The first programme tackled her accession in February 1952 after the death of her father, King George VI, and the atmosphere at the time, deferential, respectful. Nicholas Soames said he thought that his grandfather Winston Churchill, then 77, and the Queen's first prime minister, saw himself as Melbourne to Victoria or Burghley to Elizabeth I. With morale still low in the postwar period, much was made of a new Elizabethan age with the new Queen a reincarnation of the first Elizabeth. Sarah Bradford, author of a biography of the present Queen, agreed with Howard that this was a fantasy and the Queen hadn't thought like this.
She did realise, however, that she had taken on an almost priestly role, as Howard put it, that would last her for life. As she reminded her domestic chaplain and Dean of Windsor when he told her he was retiring prematurely to nurse his sick wife, 'That's all right for you, I can't.' Attitudes to the monarchy changed in some quarters when Lord Altrincham, later John Grigg when he renounced his peerage, made some mild criticisms, referring to the 'tweedy ambience' of the institution and those who served it. and was blacklisted by the BBC. After giving an interview to ITN, a royalist stepped forward and slapped him in the face.

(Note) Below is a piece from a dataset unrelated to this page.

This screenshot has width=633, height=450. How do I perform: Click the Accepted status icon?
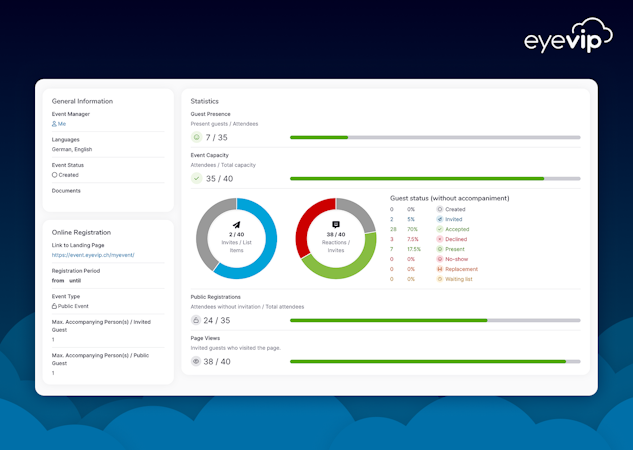(x=440, y=229)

Grigg thought the royal household was unrepresentative and though many of her courtiers were enraged some privately agreed. According to Grigg in this programme. within 48 hours of the controversy, Martin Charteris, then the Queen's assistant private secretary, arranged to meet Grigg at a mutual friend's house for dinner. Charteris said immediately, 'This is the best thing that's happened to Buckingham Palace in my time.'
In part two this week, entitled The Magic Circle, Howard examined the Royal Prerogative, the two residual powers the Queen has in appointing a prime minister and dissolving Parliament. These really seem to me to be theoretical, The Queen has always taken the advice of her ministers and doesn't just send for the person she favours. When Harold Macmillan resigned suddenly in 1963 the outgoing prime minister recommended Lord Home as his successor instead of Rab Butler. The historian Lord Blake said the Palace thought the easiest and least controversial solution was to consult Macmillan, though, as Lord Rees-Mogg argued, because the Queen's choice provoked a Cabinet revolt it proved that Macmillan had misled the Queen. The decision was wrong, he said, and it brought an end to the monarch's right to select the succession; thereafter, of course, Tory party leaders were elected by MPs and later party members as well.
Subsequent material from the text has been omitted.